+++ PROVIDED MATERIAL +++

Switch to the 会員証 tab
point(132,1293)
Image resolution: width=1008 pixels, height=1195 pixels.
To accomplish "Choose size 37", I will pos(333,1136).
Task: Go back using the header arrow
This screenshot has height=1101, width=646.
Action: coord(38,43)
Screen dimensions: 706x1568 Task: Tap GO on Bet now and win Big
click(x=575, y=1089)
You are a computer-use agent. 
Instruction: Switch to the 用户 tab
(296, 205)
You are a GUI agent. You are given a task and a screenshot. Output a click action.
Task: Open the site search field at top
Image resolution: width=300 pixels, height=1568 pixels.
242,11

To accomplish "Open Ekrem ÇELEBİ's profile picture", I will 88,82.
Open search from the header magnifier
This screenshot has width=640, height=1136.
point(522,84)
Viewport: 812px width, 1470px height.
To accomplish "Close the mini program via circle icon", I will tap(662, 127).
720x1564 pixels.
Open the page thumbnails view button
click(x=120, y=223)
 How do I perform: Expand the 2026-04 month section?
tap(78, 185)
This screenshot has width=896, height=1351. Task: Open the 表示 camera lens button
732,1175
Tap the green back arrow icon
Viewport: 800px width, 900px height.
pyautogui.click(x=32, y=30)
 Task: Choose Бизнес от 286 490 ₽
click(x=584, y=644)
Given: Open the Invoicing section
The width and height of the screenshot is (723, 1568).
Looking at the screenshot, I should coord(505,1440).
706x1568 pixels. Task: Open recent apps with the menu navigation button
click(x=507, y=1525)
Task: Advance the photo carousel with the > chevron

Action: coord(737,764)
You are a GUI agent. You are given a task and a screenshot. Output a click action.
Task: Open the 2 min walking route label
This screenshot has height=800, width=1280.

+++

# REQUIREMENT
Rewrite all the records above as a numbered list, one line per item, and leave out the blank lines.

# IN RESPONSE
1. Switch to the 会員証 tab
2. point(132,1293)
3. Image resolution: width=1008 pixels, height=1195 pixels.
4. To accomplish "Choose size 37", I will pos(333,1136).
5. Task: Go back using the header arrow
6. This screenshot has height=1101, width=646.
7. Action: coord(38,43)
8. Screen dimensions: 706x1568 Task: Tap GO on Bet now and win Big
9. click(x=575, y=1089)
10. You are a computer-use agent. 
11. Instruction: Switch to the 用户 tab
12. (296, 205)
13. You are a GUI agent. You are given a task and a screenshot. Output a click action.
14. Task: Open the site search field at top
15. Image resolution: width=300 pixels, height=1568 pixels.
16. 242,11
17. To accomplish "Open Ekrem ÇELEBİ's profile picture", I will 88,82.
18. Open search from the header magnifier
19. This screenshot has width=640, height=1136.
20. point(522,84)
21. Viewport: 812px width, 1470px height.
22. To accomplish "Close the mini program via circle icon", I will tap(662, 127).
23. 720x1564 pixels.
24. Open the page thumbnails view button
25. click(x=120, y=223)
26.  How do I perform: Expand the 2026-04 month section?
27. tap(78, 185)
28. This screenshot has width=896, height=1351. Task: Open the 表示 camera lens button
29. 732,1175
30. Tap the green back arrow icon
31. Viewport: 800px width, 900px height.
32. pyautogui.click(x=32, y=30)
33.  Task: Choose Бизнес от 286 490 ₽
34. click(x=584, y=644)
35. Given: Open the Invoicing section
36. The width and height of the screenshot is (723, 1568).
37. Looking at the screenshot, I should coord(505,1440).
38. 706x1568 pixels. Task: Open recent apps with the menu navigation button
39. click(x=507, y=1525)
40. Task: Advance the photo carousel with the > chevron
41. Action: coord(737,764)
42. You are a GUI agent. You are given a task and a screenshot. Output a click action.
43. Task: Open the 2 min walking route label
44. This screenshot has height=800, width=1280.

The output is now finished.